The world's largest seed company attempted to stop the exports, arguing that Argentinean soy meal infringed the European patent, even though it had previously allowed the technology to be freely used in Argentina.
Monsanto holds European patents for Roundup Ready (RR) technology, which makes a transgenic soybean plant resistant to the widely used herbicide glyphosate. But Argentina argued that the patents only applied when the transgene was used for protecting living plants from the RR herbicide.
The EU's highest court upheld this, ruling that RR technology did not apply to products derived from soy containing the patented DNA sequence in a residual state.
"A European patent can only be relied on in relation to an invention which actually performs the function for which it is patented," the EU said in a press release.
"That a derived product of soy contains 'residual DNA information' means that there are some 'prints' of the resistance genes that made the live plants resistant to the herbicide, but these are not active in the soy meal," Alberto Díaz, director of the Industrial Biotechnology Center at the National Institute of Industrial Technology, Argentina, told SciDev.Net.
Díaz said the ruling would make it easier to market the main soy products that Argentina sells to the EU, like flour and oil.
- - -
## [Requirement]
Reproduce the part of the soy patent passage between "The world's largest" and "the RR herbicide.", inclusive.
- - -
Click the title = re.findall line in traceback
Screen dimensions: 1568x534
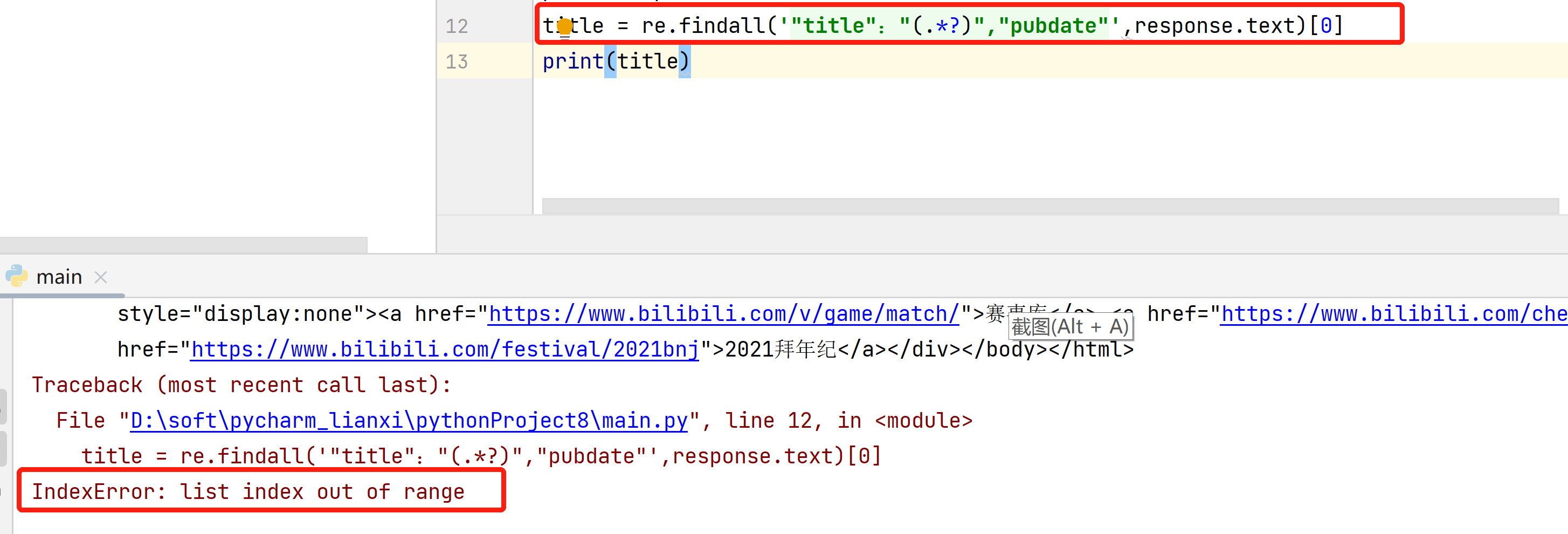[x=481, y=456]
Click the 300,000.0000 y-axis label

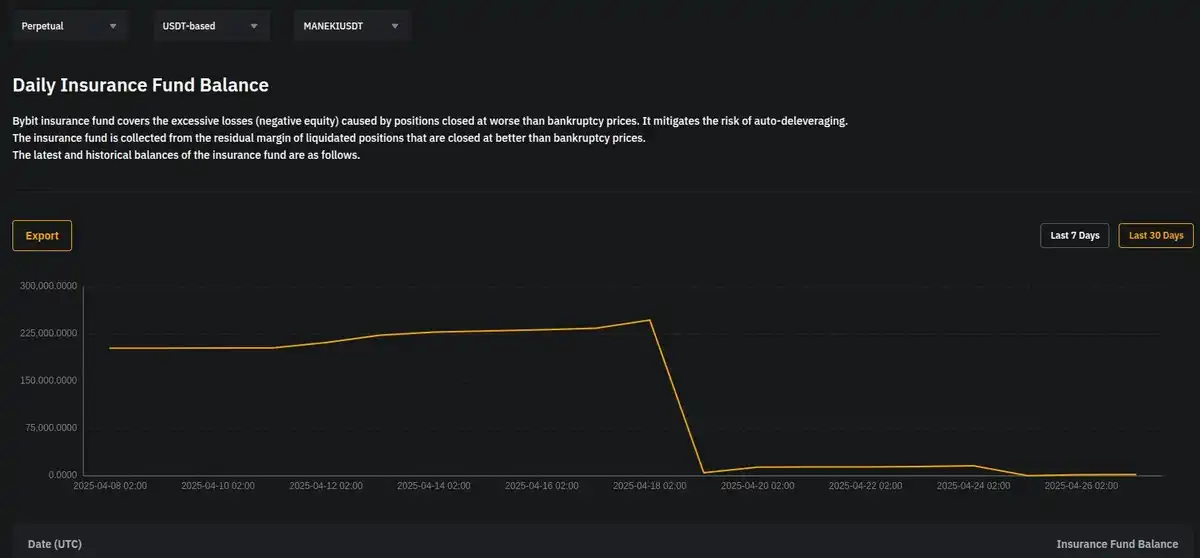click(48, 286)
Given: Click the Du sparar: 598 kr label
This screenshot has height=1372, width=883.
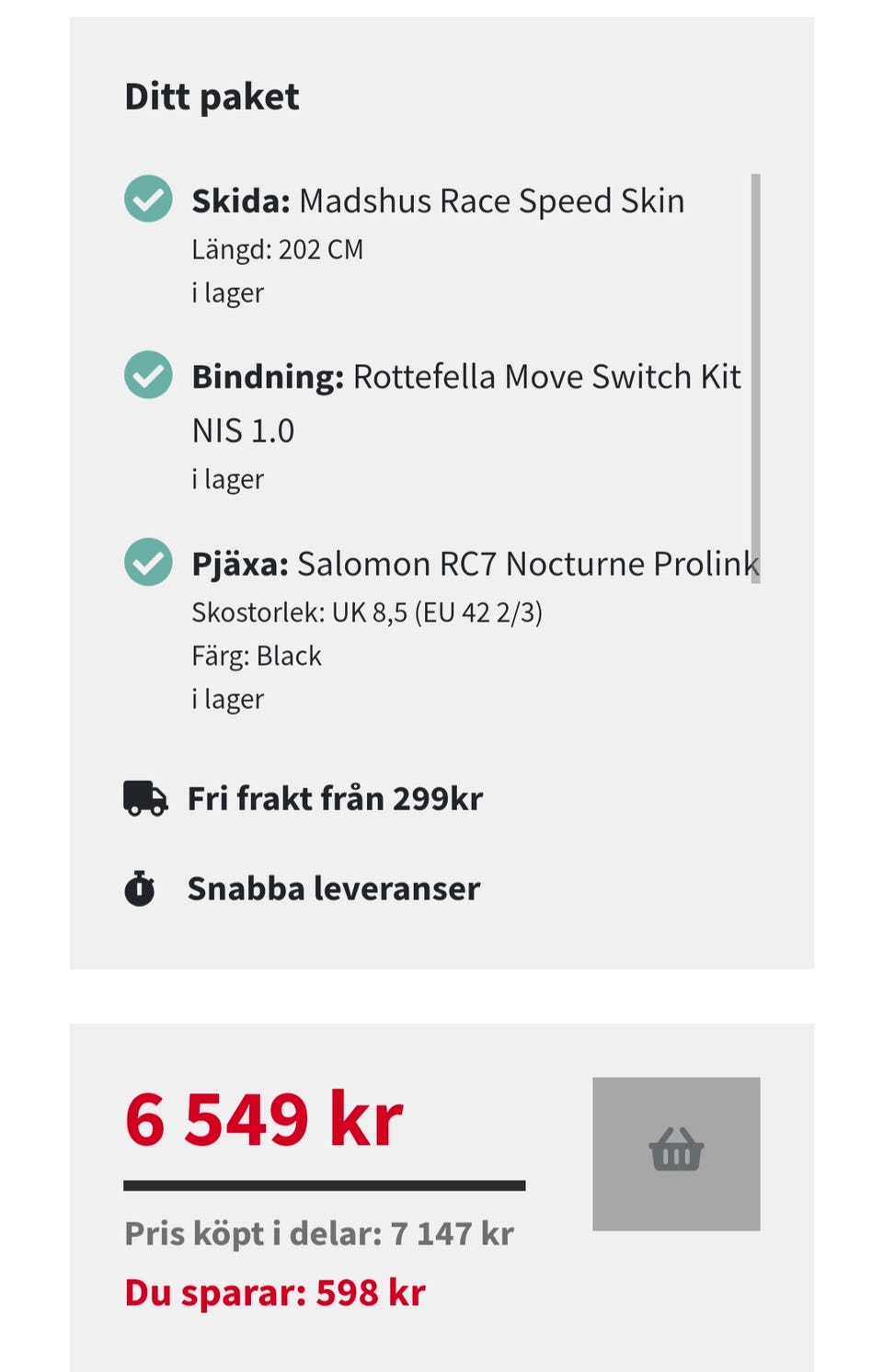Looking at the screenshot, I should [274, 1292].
- - -
## [Reply to the exercise]
The world's largest seed company attempted to stop the exports, arguing that Argentinean soy meal infringed the European patent, even though it had previously allowed the technology to be freely used in Argentina.
Monsanto holds European patents for Roundup Ready (RR) technology, which makes a transgenic soybean plant resistant to the widely used herbicide glyphosate. But Argentina argued that the patents only applied when the transgene was used for protecting living plants from the RR herbicide.